Why was Santa late for Christmas? He couldn't stop reading Squigy's Christmas jokes! Here's our collection of the best Chrismtas riddles, Chrismtas knock knock jokes and Christmas jokes ever! We know these jokes will make you LOL! :D


Riddles

Q. What do you get if you cross an apple and a Christmas tree?
A. Pineapple.

Q. What did the Gingerbread Man put on his bed?
A. A cookie sheet!

Q. What do snowmen do on Christmas?
A. Play with the snow angels.

Q. What kind of bug hates Christmas?
A. A humbug.

Q. What do you get if you cross Santa and a dog?
A. Santa Paws!

Q. What do you get when you cross a cat with Santa Claus?
A. Santa-Claws!

Q. Did you hear about the cracker's Christmas party?
A. It was a BANG!

Q. What do you get if you cross mistletoe and a duck?
A. A Christmas Quacker.

Q. What do you call a snowman in the summer?
A. A puddle!

Q. What does Santa say in a race?
A. "Ready, set, HO!"

Q. What did the cow get for Christmas?
A. A COWculator.

Q. What did the gingerbread man find on his bed?
A. A cookie sheet!

Q. What is the best Christmas present in the world?
A. A broken drum, you cant beat it!

Q. Why is Santa so good at karate?
A. Because he has a black belt!

Q. How long should a reindeer's legs be?
A. Just long enough to reach the ground!

Q. What says, "Now you see me, now you don't, now you see me, now you don't?"
A. A snowman on a cross walk!

Q. Why did the elf go to school?
A. To learn his ELFabet.

Q. What do you get when you eat Christmas decorations?
A. Tinsilitis!

Q. Where do snowmen go to dance?
A. The snowball.

Q. What do call Santa when he stops moving?
A. Santa Pause!

Q. Why does Rudolph have a red nose?
A. Because he sneezes a lot!

Q. What did the snowman order at the fast food restaurant?
A. An ice burger with chili sauce.

Q. What does a cat in the dessert have in common with Christmas?
A. Sandy claws.

Q. Why did the elf push his bed into the fireplace?
A. Because he wanted to sleep like a log!

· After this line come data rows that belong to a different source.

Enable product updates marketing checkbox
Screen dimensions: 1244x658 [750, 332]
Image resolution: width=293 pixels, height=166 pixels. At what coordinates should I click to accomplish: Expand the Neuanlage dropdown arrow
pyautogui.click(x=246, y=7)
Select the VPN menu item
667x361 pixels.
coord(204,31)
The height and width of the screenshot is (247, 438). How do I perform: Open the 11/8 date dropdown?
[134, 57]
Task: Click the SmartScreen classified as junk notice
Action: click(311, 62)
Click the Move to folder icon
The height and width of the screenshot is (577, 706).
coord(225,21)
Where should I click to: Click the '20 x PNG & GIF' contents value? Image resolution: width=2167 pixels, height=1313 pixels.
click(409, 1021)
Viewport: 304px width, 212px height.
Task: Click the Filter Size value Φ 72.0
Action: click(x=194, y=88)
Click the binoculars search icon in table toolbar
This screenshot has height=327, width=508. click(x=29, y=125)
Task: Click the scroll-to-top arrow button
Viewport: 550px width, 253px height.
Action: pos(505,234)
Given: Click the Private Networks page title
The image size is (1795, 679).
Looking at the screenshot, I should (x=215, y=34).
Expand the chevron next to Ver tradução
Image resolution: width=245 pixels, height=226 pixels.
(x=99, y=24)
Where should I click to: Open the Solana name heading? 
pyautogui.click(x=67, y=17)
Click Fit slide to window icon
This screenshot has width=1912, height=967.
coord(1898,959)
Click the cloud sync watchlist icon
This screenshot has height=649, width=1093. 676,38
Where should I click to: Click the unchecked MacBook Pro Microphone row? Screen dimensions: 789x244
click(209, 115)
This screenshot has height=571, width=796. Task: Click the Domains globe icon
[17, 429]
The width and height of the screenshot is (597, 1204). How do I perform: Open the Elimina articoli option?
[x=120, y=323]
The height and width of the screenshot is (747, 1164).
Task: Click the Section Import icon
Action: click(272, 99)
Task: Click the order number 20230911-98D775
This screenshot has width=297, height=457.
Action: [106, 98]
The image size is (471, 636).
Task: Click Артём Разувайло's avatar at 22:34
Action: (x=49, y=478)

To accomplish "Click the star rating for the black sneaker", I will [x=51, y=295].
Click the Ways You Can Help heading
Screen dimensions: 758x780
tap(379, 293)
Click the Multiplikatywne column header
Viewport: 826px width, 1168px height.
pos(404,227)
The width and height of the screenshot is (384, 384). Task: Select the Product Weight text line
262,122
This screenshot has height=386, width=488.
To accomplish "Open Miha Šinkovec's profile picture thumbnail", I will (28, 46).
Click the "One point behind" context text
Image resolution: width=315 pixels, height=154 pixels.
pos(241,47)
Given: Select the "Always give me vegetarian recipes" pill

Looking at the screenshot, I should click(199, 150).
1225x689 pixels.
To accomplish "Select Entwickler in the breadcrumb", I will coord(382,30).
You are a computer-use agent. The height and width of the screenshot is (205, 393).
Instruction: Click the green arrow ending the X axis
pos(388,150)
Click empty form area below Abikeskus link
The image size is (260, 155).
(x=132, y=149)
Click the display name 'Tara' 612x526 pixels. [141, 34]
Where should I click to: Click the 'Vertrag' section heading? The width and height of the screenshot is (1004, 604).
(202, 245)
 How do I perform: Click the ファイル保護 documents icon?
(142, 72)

Q. Why did Jimmy's grades drop after the holidays?
A. Because everything was marked down!

Q. Which of Santa's reindeer has bad manners?
A. Rude-olph!

Q. How was the snow globe feeling?
A. A little shaken!

Q. What did the Christmas tree say to the ornament?
A. "Aren't you tired of hanging around?"

Q. What two countries should the chef use when he's making Christmas dinner?
A. Turkey and Greece.

Q. Why are Christmas trees such bad knitters?
A. They are always dropping their needles.

Knock knock Jokes

Knock, knock
Who's there?
Sandy
Sandy who?
Sandy Claus!

Knock, knock
Who's there?
Snow
Snow who?
Snow use. I forgot my name again!

Knock, knock
Who's there?
Santa
Santa who?
Santa Clause!

Knock, knock
Who's there?
Irish
Irish who?
Irish you a Merry Christmas!

Knock, knock
Who's there?
Gladis
Gladis who?
Gladis not me who got coal this Christmas!

Knock, knock
Who's there?
Mary and Abbey
Mary and Abbey who?
Mary Christmas and Abbey New Year!

Knock, knock
Who's there?
Mary
Mary who?
Merry Christmas!

Jokes

They say in the first part in the song Rudolf The Red Nosed Reindeer there are only 8 reindeer but there are really 12. First there is Rudolf, of course. Then there is Olive, Olive the other reindeer. Then there is Howe, and Howe the reindeer loved him. Then there is Andy, Andy shouted out with glee. There are 12 reindeer in all.
 

It was Christmas and the judge was in a merry mood as he asked the prisoner, "What are you charged with?"
"Doing my Christmas shopping early," replied the defendant.
"That's no offence," said the judge.
"It is if you do it before the shops are open," countered the prosecutor.
 

Father Christmas' sleigh broke down on Christmas Eve. He flagged down a passing motorist and asked, "Can you give me a hand?"
"Sorry," the motorist replied. "I'm not a mechanic, I'm a chiropodist."
"Well, can you give me a toe?"
 

The TV game show was really close. One contestant was asked to name 2 of Santa's reindeer. The contestant gave a sigh thinking that he had finally been given an easy question, "Rudolph and Olive!"
The host asked the contestant, "We'll accept Rudolph but can you explain Olive?"
The man looked at the host and said, "You know, 'Olive,' the other reindeer, used to laugh and call him names..."
 

Santa Claus: What's that terrible racket outside?
Mrs. Claus: It's rain deer.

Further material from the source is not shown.